Selecta is a Filipino dairy products brand owned by RFM Corporation. Its milk business is operated by RFM Corporation, while its ice cream business is operated under a joint-venture with Unilever Philippines, Inc. (known as Magnum RFM Ice Cream, Inc.), and serves as the Philippine branch of Unilever's Heartbrand line of ice cream.

==History==
The brand's beginnings can be traced back to 1933 when Ramón Arce started pasteurizing carabao milk near his home in Novaliches (then a part of Caloocan), where carabaos were in abundance. Arce would establish his first dairy plant in 1935. Unilever RFM Ice Cream, Inc. would cite the brand's foundation year as 1948. Arce began selling and distributing fresh milk in bottles using the Selecta brand name to residences, restaurants and offices. Soon after, Arce and his wife, Carmen, would come up with their own ice cream recipe made from carabao milk.
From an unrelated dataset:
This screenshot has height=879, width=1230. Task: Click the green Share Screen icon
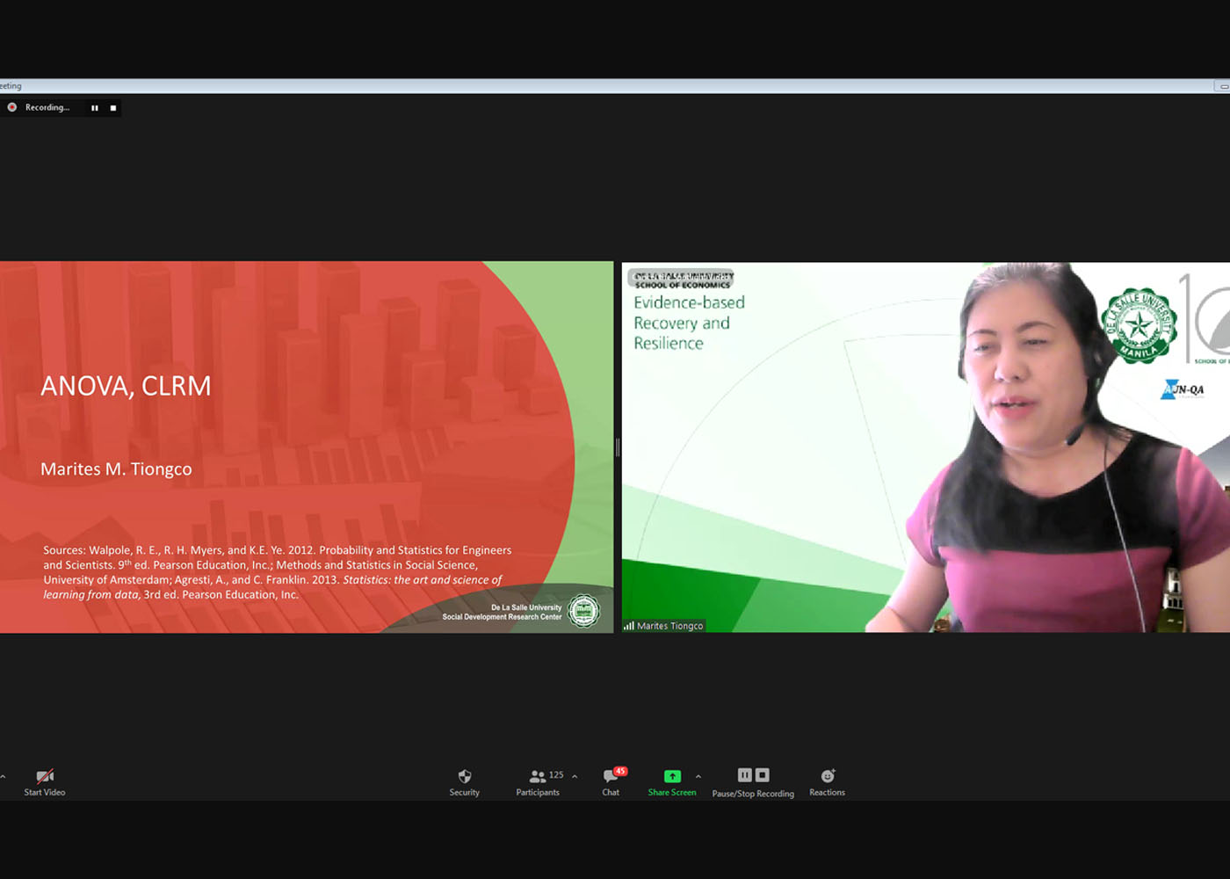click(x=672, y=776)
These products became the foundation of the family's Selecta business, which later included the Selecta restaurants and bakery. The Selecta business was continued by Arce's children after his retirement in 1950. It would establish its Balintawak dairy plant in 1952. By the 1970s, Selecta's carabao milk based ice cream and fresh milk became available in supermarkets. Its milk was packaged in glass bottles while its ice cream was packaged in gold colored tin containers.
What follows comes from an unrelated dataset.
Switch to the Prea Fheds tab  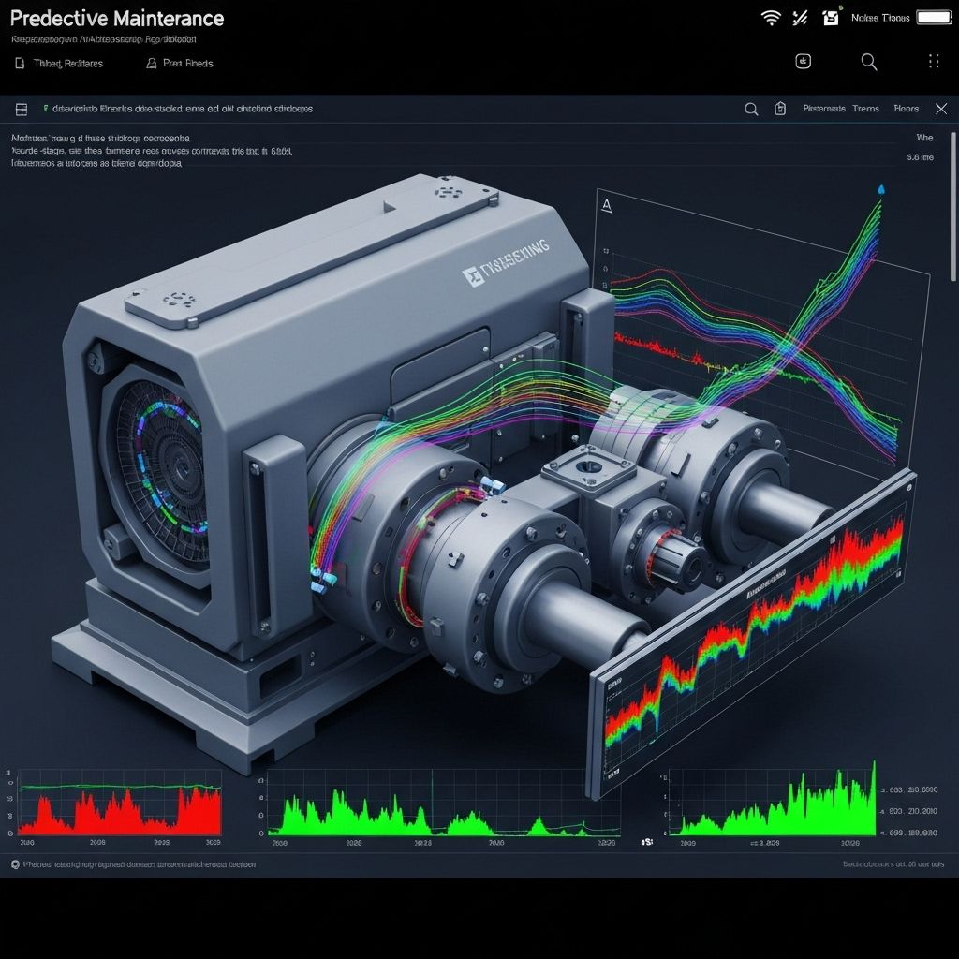[180, 64]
In January 1990, RFM Corporation acquired the Selecta trademark from Arcecon Dairy Products, Inc. (successor-in-interest to the Selecta business) and established Selecta Dairy Products, Inc. to take over the production of Selecta ice cream. Under RFM ownership, the recipe of Selecta ice cream was improved and aggressively marketed, posing a serious challenge to then market leader, Magnolia. With its success, its ice cream recipe would eventually shift to cow's milk. Much later, the gold colored tin containers would be changed to gold colored plastic tubs. RFM also introduced its own Selecta milk products which were made from cow's milk.

In January 1995, the family of Mauro Arce, the youngest son of Ramón and Carmen Arce, revived the Arce family's ice cream business under a new name, Arce Dairy. Its ice cream would continue to be made from the former Selecta Balintawak dairy plant using carabao milk and packaged in gold colored tin containers, reminiscent of the original Arce-era Selecta ice cream.

In February 1999, RFM entered into a joint-venture with Unilever Philippines to take over the production and marketing of the Selecta ice cream business. For this purpose, Selecta Walls, Inc. was established. The company would later be renamed to Unilever RFM Ice Cream, Inc. With the establishment of The Magnum Ice Cream Company in 2025, the joint venture was renamed to Magnum RFM Ice Cream, Inc. The Selecta milk business continues to be operated directly by RFM Corporation.